→ **TASK TO CARRY OUT**: What is needed is every line, exactly as given, from the line containing "Task: Increase the 1200 bar count spinner" through the end of the data below.

:::::

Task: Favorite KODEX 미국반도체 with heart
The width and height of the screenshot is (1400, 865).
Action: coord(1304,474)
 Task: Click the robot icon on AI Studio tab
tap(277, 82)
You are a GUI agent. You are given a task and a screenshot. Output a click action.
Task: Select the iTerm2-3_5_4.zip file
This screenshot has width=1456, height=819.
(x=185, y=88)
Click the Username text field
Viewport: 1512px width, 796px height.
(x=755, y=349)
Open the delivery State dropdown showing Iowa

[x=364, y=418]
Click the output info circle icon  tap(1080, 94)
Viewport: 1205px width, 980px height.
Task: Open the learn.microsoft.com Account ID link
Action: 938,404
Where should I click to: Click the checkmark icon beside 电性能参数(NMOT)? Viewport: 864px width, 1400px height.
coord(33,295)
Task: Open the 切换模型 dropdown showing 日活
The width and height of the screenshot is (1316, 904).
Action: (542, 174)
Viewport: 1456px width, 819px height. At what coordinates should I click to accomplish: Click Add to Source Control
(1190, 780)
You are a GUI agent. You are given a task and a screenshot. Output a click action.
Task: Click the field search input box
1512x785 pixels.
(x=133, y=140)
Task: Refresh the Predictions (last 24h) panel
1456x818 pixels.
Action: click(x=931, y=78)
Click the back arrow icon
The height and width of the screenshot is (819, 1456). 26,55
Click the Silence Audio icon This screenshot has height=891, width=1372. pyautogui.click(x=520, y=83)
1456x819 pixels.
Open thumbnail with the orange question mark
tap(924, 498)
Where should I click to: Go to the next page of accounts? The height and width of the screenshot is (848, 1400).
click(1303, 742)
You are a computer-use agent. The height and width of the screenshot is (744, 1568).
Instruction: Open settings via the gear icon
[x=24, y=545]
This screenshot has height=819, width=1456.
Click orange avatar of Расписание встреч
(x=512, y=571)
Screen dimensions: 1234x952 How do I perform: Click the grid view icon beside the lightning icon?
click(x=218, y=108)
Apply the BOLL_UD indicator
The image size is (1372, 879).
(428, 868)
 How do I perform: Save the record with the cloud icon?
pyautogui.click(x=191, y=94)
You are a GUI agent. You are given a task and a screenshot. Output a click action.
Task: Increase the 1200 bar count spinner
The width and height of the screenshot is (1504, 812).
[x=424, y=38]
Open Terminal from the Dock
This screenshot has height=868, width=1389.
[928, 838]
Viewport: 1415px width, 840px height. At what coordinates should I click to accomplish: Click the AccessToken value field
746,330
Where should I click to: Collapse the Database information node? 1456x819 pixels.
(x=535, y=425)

:::::

→ **ANSWER TO THIS TASK**:
Task: Increase the 1200 bar count spinner
The width and height of the screenshot is (1504, 812).
[x=424, y=38]
Open Terminal from the Dock
This screenshot has height=868, width=1389.
[928, 838]
Viewport: 1415px width, 840px height. At what coordinates should I click to accomplish: Click the AccessToken value field
746,330
Where should I click to: Collapse the Database information node? 1456x819 pixels.
(x=535, y=425)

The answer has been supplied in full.